[Stored data]
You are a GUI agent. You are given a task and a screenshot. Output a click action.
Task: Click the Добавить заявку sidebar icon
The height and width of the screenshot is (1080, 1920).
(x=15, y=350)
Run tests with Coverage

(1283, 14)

*REQUIREMENT*: The records above must be retyped in full, exactly as written.

*YOUR RESPONSE*:
You are a GUI agent. You are given a task and a screenshot. Output a click action.
Task: Click the Добавить заявку sidebar icon
The height and width of the screenshot is (1080, 1920).
(x=15, y=350)
Run tests with Coverage

(1283, 14)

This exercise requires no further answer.